> [Selected text]:

● ● ● ●

ASU recognizes graduating veterans with honor stoles
Overcoming tough challenges is nothing new to military veterans. On May 9, student vets at ASU received special stoles to recognize their service and celebrate their conquering the challenge of earning a college degree.
Nearly half of this spring’s 328 graduating veterans attended a reception at Old Main on Tempe campus to receive honor stoles, adorned with the seal of the veteran’s branch of service, the Arizona State University seal, and the word “veteran.” The stoles are worn over academic regalia at commencement and college convocation ceremonies.
The ASU Alumni Association organized the Veterans Graduation Reception in coordination with the Pat Tillman Veterans Center.
“I love ASU and think they have one of the best support systems for veterans,” said Hillary LaFever-Ceja, an Army veteran and student graduating with a degree in nutrition. “The Pat Tillman Veterans Center is fantastic at what they do as far as processing claims and providing guidance, but that’s the minimum I believe any school should provide, and they go beyond that.”
LaFever-Ceja, who served in Iraq, loves the stole ceremony concept and believes it is important to recognize that many groups of non-traditional students face unique challenges that others don’t.
Her fellow student veteran Luis Cardenas Camacho is also a fan of the ceremony and credits the university.
“I think the veteran stoles are representative of ASU’s commitment to the veteran community,” said Camacho, a Marine combat veteran and president of ASU’s Student Veterans of America downtown chapter. “ASU is one of the top schools for military in the U.S. They take this title to heart and do their best to provide veterans all the tools they need to accomplish their academic goals.”

● ● ● ●

> [Records]:

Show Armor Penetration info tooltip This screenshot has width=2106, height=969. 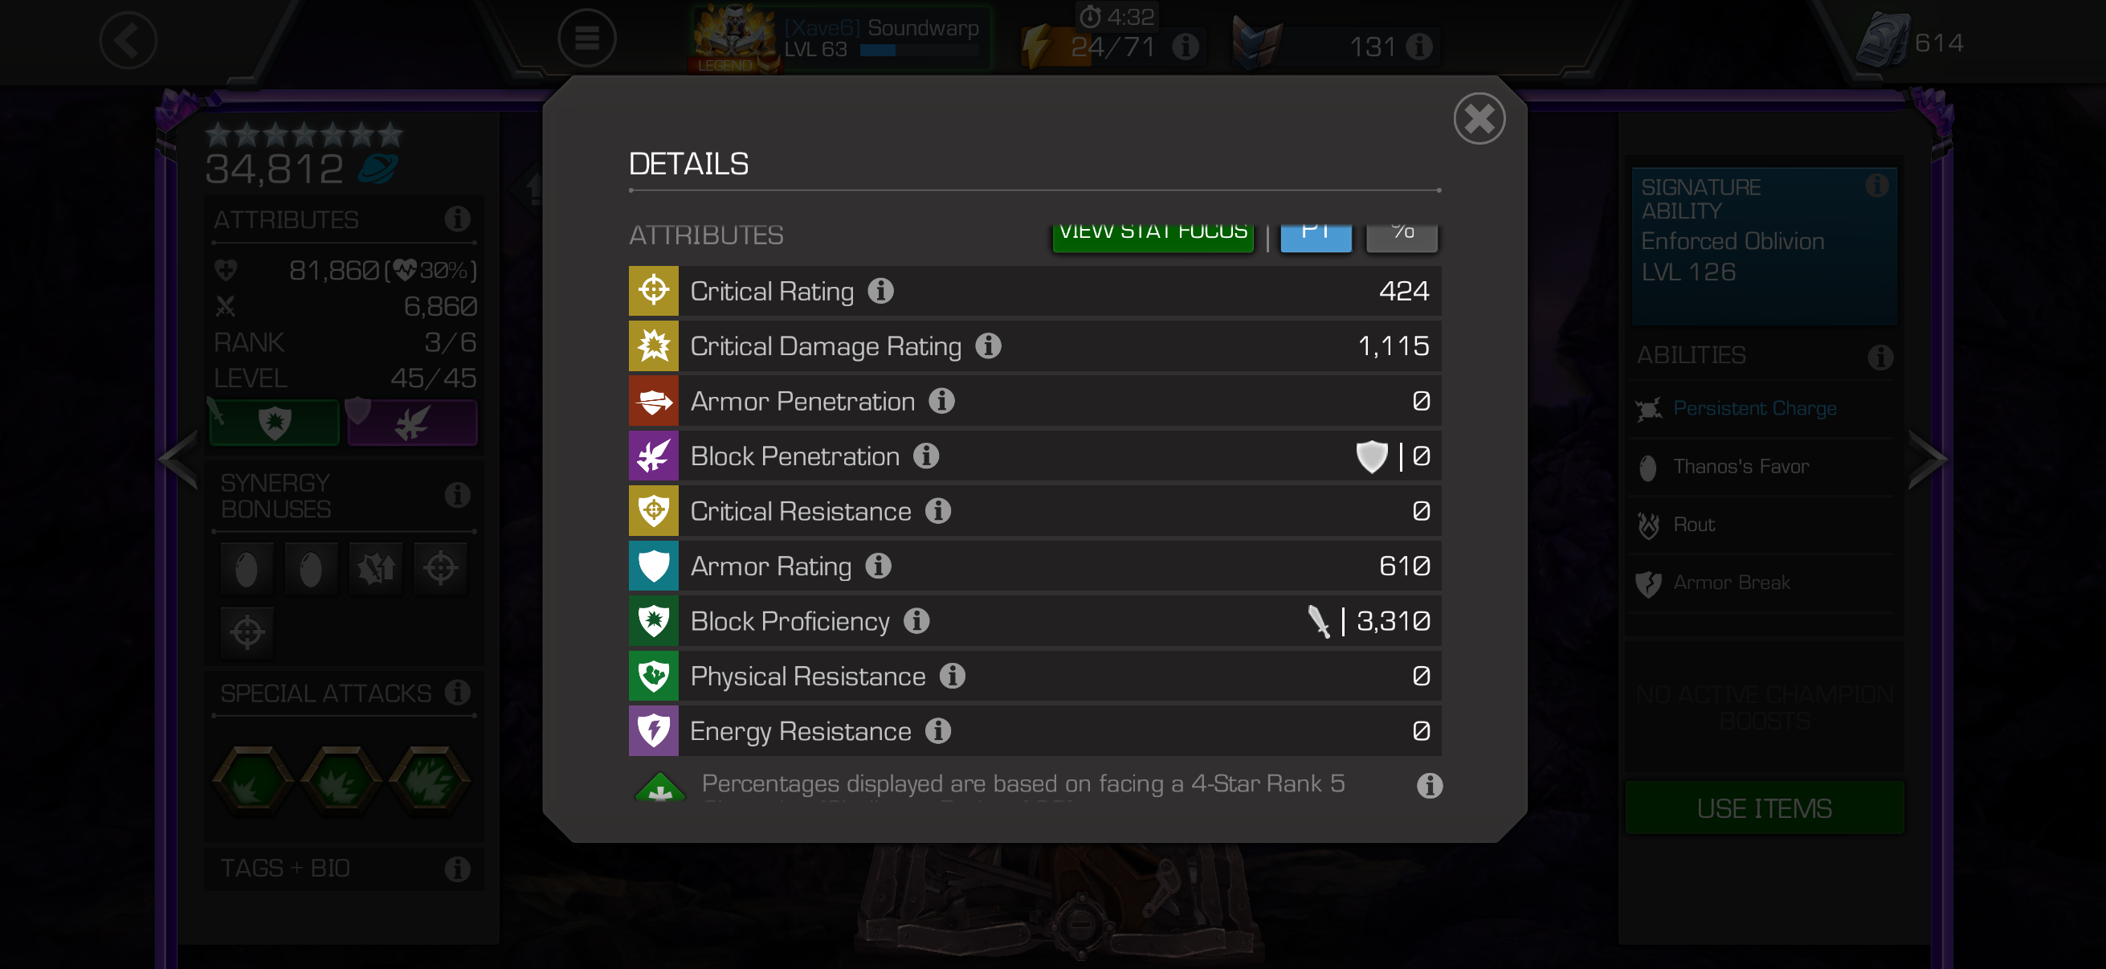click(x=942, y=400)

● ● ● ●

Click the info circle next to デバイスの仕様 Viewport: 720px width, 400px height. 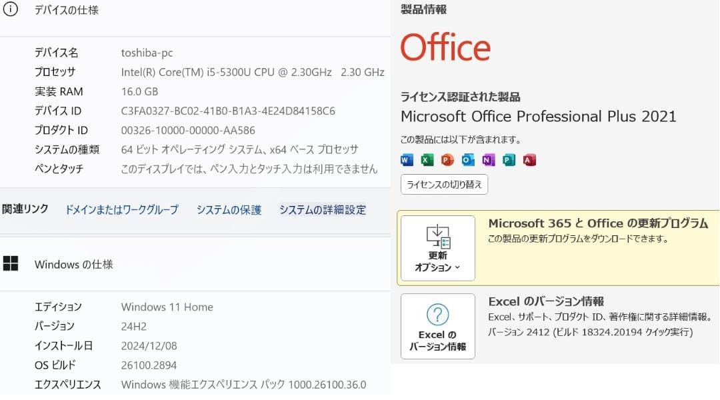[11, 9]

● ● ● ●

> [Directions for this task]:
Answer these questions from the article on ASU's veteran honor stoles:
(a) How many veterans were graduating that spring?
(b) Which organization set up the Veterans Graduation Reception?
(c) In what field is Hillary LaFever-Ceja earning her degree?

> [Answer]:
(a) 328
(b) The ASU Alumni Association, in coordination with the Pat Tillman Veterans Center
(c) Nutrition